• To be done:
Rewrite the part of the entries below that opens with the line containing "Hours [See Hours] (621, 1955)" and closes with the line containing "O nas (243, 96)", keeping the requests and shifting each click coordinate by adding 140 to both of its numbers. Leave out the pictures.

• Data entries:

══════

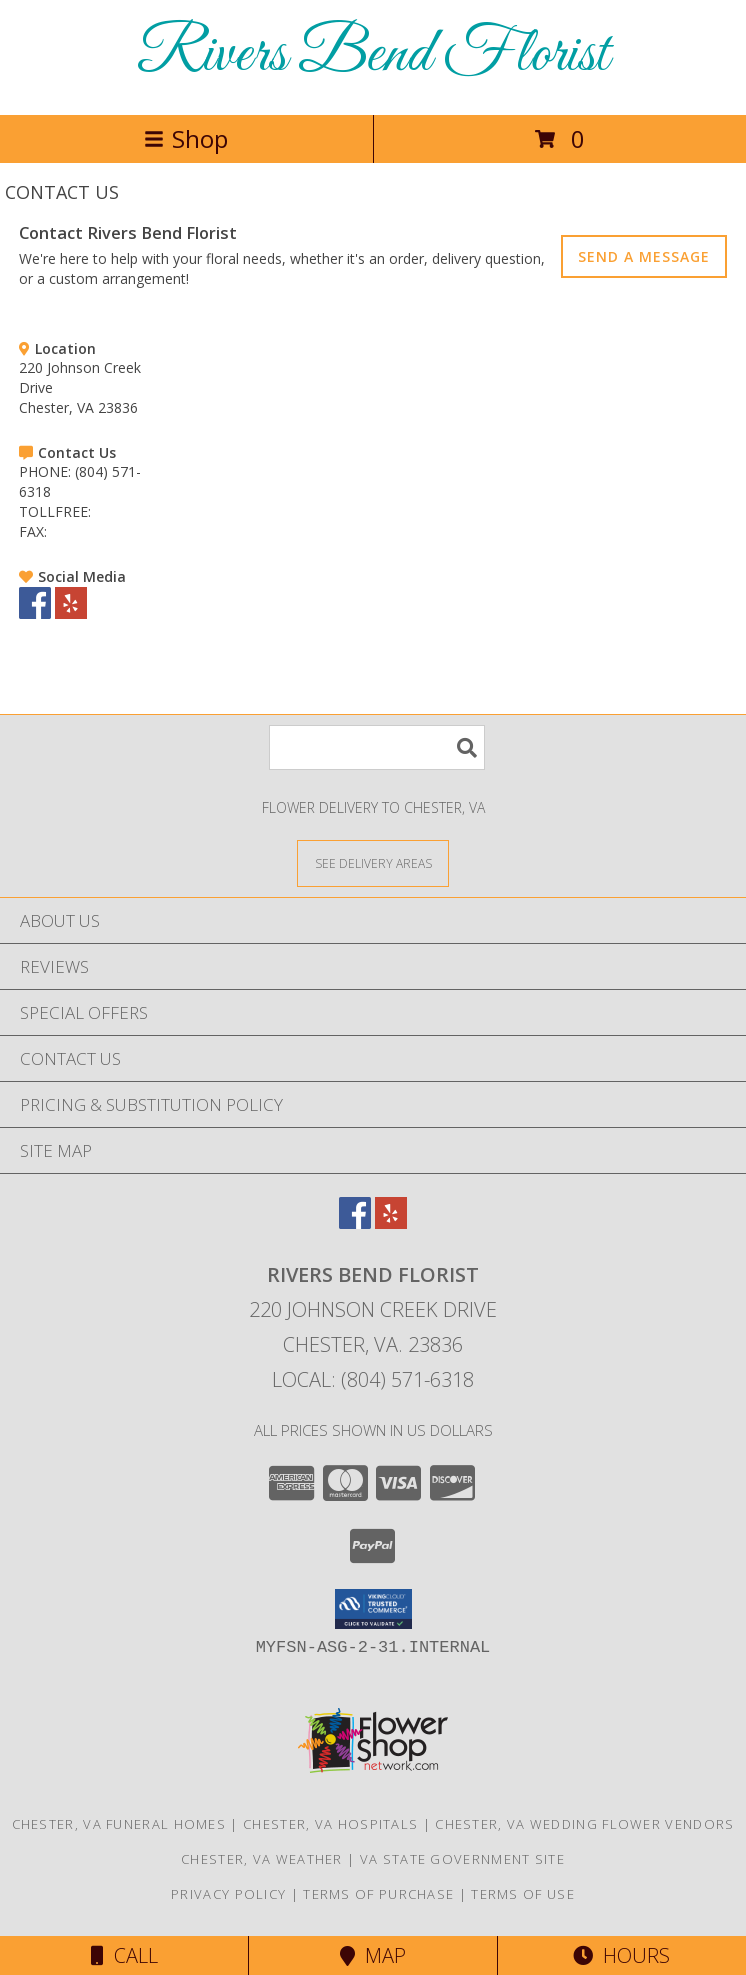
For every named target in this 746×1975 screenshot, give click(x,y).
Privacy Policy (228, 1894)
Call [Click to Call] (124, 1955)
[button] (373, 1609)
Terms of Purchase (378, 1894)
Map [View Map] (373, 1955)
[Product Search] (377, 747)
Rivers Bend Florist (373, 55)
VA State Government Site (462, 1859)
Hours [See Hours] (621, 1955)
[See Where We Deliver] (373, 862)
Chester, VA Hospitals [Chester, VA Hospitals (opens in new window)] (330, 1824)
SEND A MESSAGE (644, 256)
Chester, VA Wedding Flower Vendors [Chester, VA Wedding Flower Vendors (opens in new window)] (584, 1824)
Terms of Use (523, 1894)
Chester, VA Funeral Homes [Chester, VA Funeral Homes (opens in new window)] (119, 1824)
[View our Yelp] (71, 613)
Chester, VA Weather (262, 1859)
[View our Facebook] (35, 613)
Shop (186, 138)
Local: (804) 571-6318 (373, 1379)
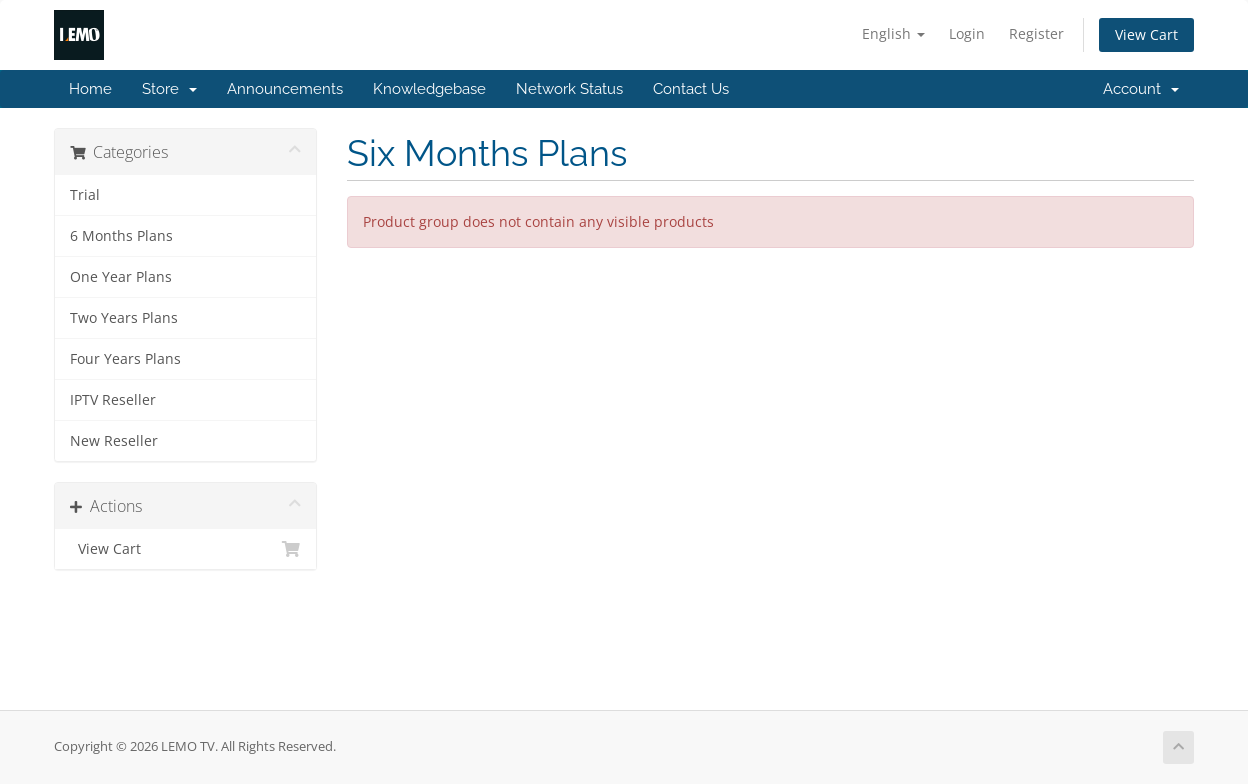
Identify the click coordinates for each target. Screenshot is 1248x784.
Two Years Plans (124, 318)
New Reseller (114, 441)
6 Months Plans (121, 236)
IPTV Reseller (113, 400)
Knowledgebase (429, 89)
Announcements (285, 89)
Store (169, 89)
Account (1141, 89)
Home (90, 89)
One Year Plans (121, 277)
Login (967, 33)
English (893, 33)
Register (1036, 33)
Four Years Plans (125, 359)
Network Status (569, 89)
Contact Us (691, 89)
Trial (85, 195)
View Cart (1146, 34)
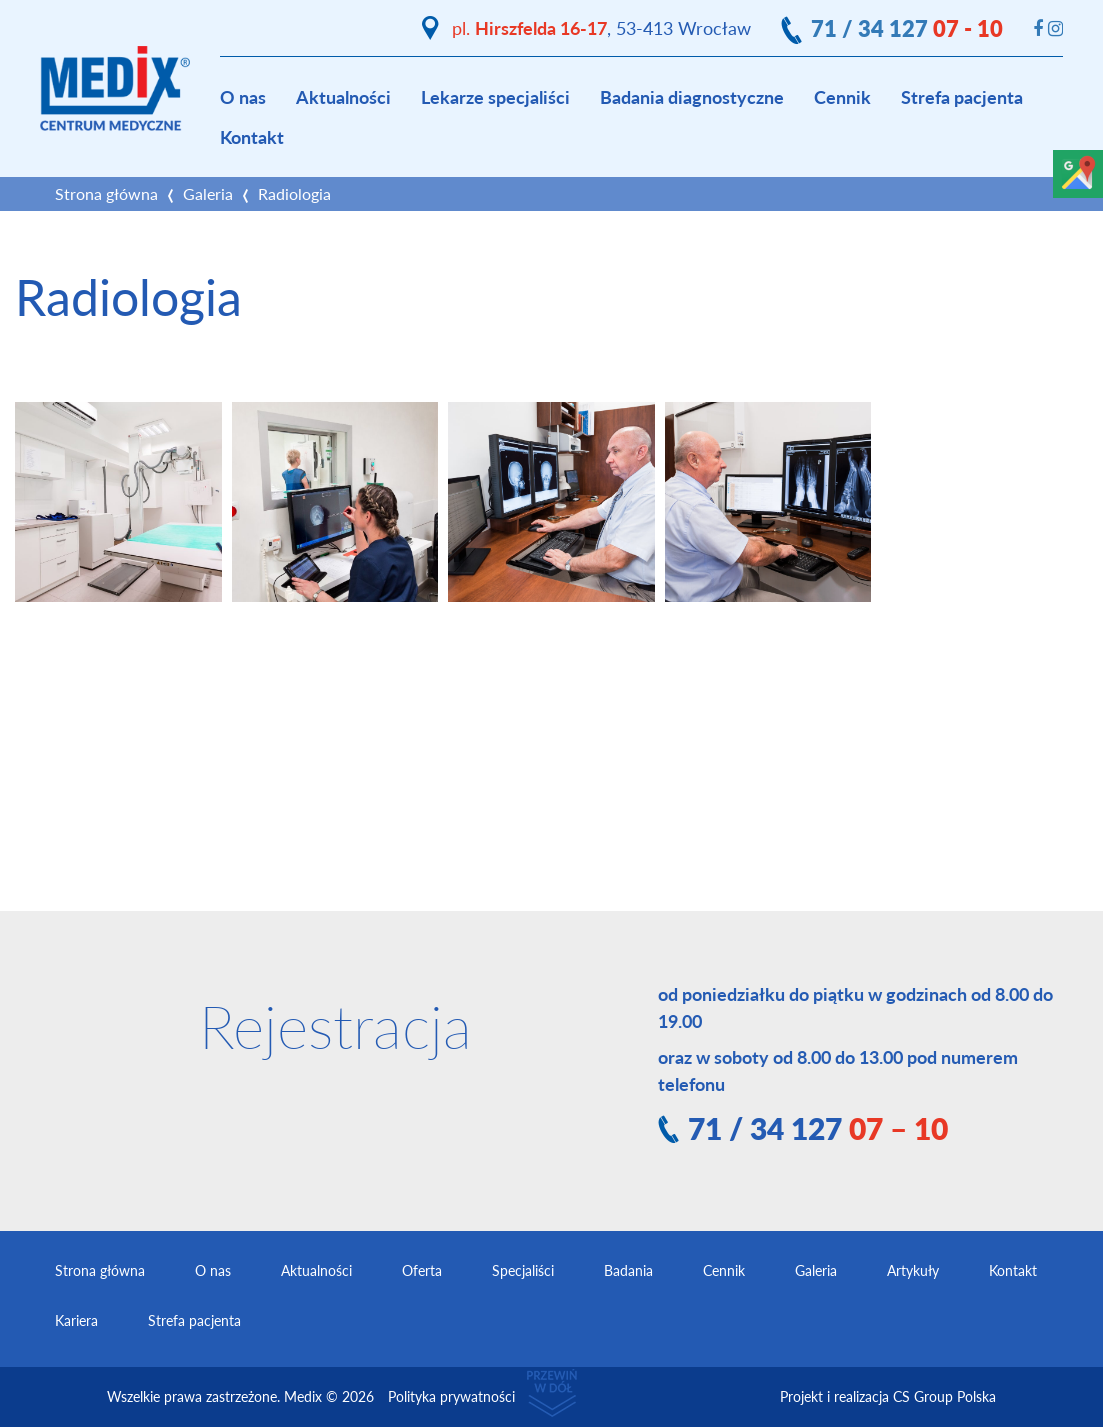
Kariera (76, 1320)
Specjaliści (523, 1270)
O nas (243, 96)
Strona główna (106, 194)
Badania (628, 1270)
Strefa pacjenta (962, 96)
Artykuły (913, 1270)
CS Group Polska (944, 1396)
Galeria (208, 194)
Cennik (842, 96)
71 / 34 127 (907, 28)
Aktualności (343, 96)
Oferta (422, 1270)
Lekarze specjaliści (495, 96)
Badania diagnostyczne (692, 96)
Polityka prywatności (451, 1396)
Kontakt (252, 136)
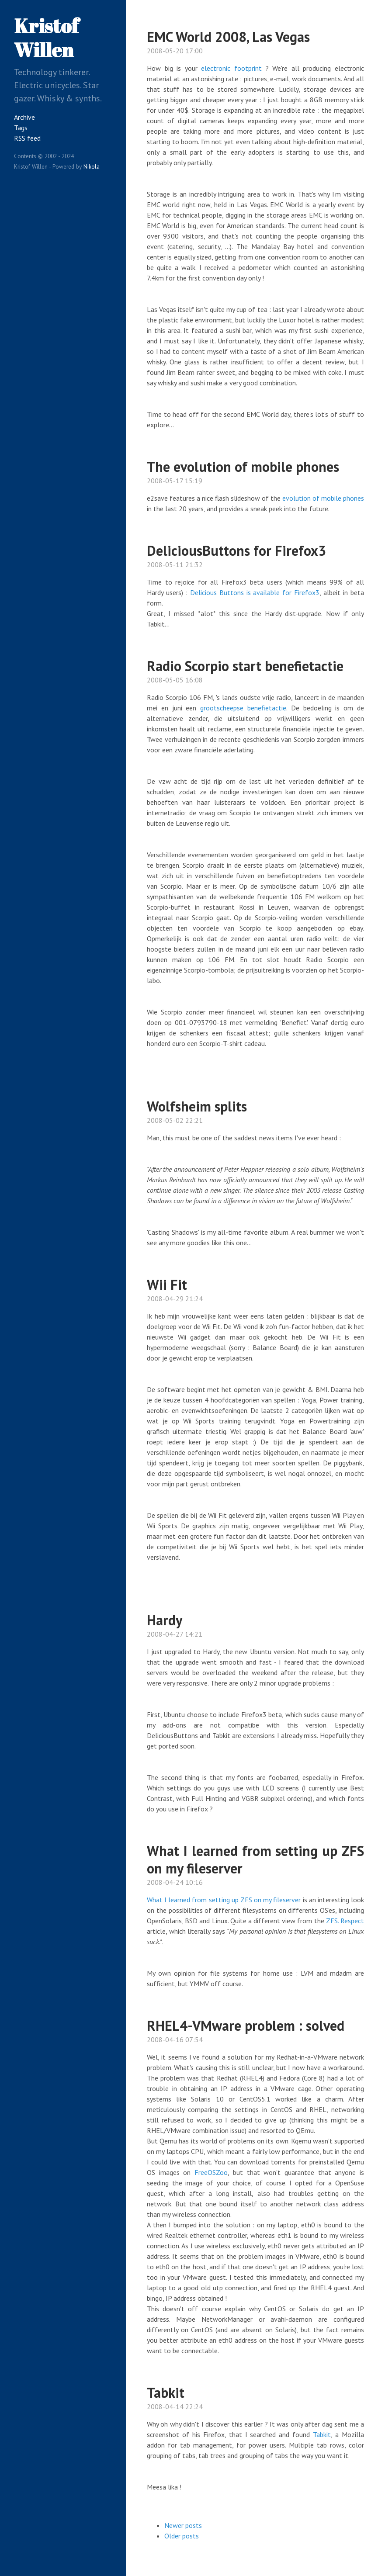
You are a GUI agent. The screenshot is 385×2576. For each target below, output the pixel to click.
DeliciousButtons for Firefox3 (236, 550)
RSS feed (27, 138)
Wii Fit (167, 1284)
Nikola (91, 166)
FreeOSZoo (211, 2172)
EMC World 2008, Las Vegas (228, 37)
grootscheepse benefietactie (243, 707)
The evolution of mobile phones (243, 466)
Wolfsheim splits (197, 1106)
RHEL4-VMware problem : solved (245, 2025)
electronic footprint (231, 68)
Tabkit (165, 2392)
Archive (24, 117)
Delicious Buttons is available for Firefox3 (255, 592)
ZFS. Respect (345, 1920)
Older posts (181, 2535)
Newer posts (183, 2525)
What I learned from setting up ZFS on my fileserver (255, 1859)
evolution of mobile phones (323, 498)
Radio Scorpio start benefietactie (245, 666)
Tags (21, 127)
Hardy (164, 1620)
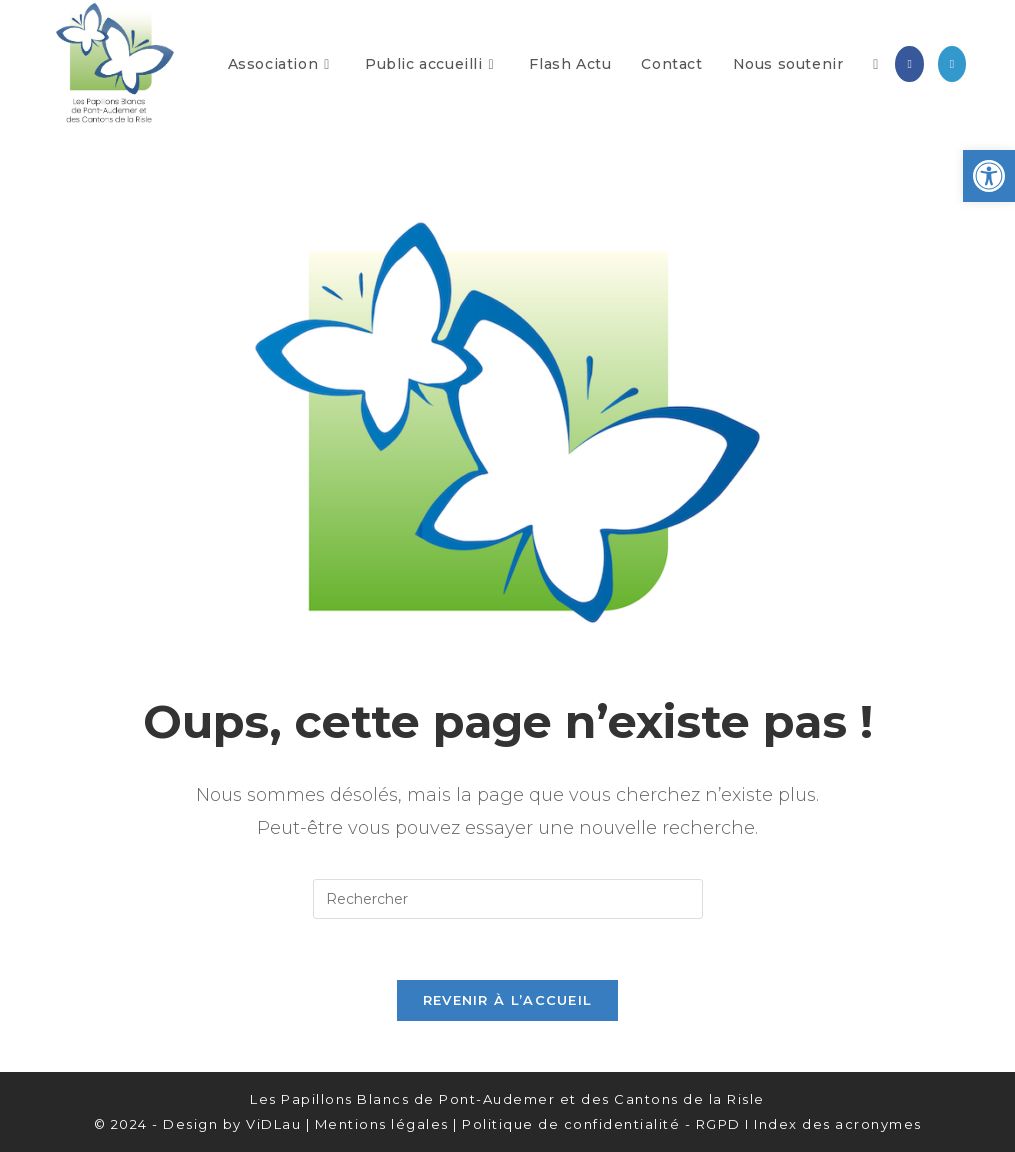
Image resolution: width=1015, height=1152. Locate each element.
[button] (989, 176)
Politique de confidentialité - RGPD (601, 1124)
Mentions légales (382, 1124)
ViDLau (273, 1124)
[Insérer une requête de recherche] (508, 899)
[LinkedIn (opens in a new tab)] (952, 64)
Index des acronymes (838, 1124)
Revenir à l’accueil (508, 1000)
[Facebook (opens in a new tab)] (909, 64)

══════

• Reply to the task:
Hours [See Hours] (761, 2095)
[See Where We Deliver] (513, 1002)
Chester, VA Hospitals [Chester, VA Hospitals (opens in new window)] (470, 1964)
SEND A MESSAGE (784, 396)
Chester, VA Wedding Flower Vendors [Chester, VA Wedding Flower Vendors (opens in new window)] (724, 1964)
Terms of Use (663, 2034)
Chester, VA Funeral Homes [Chester, VA Funeral Homes (opens in new window)] (259, 1964)
[View our Yelp] (211, 753)
Chester, VA Weather (402, 1999)
[View our Facebook] (175, 753)
Shop (326, 278)
Local: (804) 571-6318 (513, 1519)
Identify the click coordinates for each target. Screenshot is 1248x784.
Two Years Plans (264, 458)
New Reseller (254, 581)
6 Months Plans (261, 376)
IPTV Reseller (253, 540)
Knowledgebase (569, 229)
Announcements (425, 229)
Store (309, 229)
Account (1281, 229)
Home (230, 229)
One Year Plans (261, 417)
Login (1107, 173)
English (1033, 173)
Register (1176, 173)
Four Years Plans (265, 499)
Network Status (709, 229)
Contact Us (831, 229)
Trial (225, 335)
View Cart (1286, 174)
Kariera (216, 1460)
Specjaliści (663, 1410)
O nas (383, 236)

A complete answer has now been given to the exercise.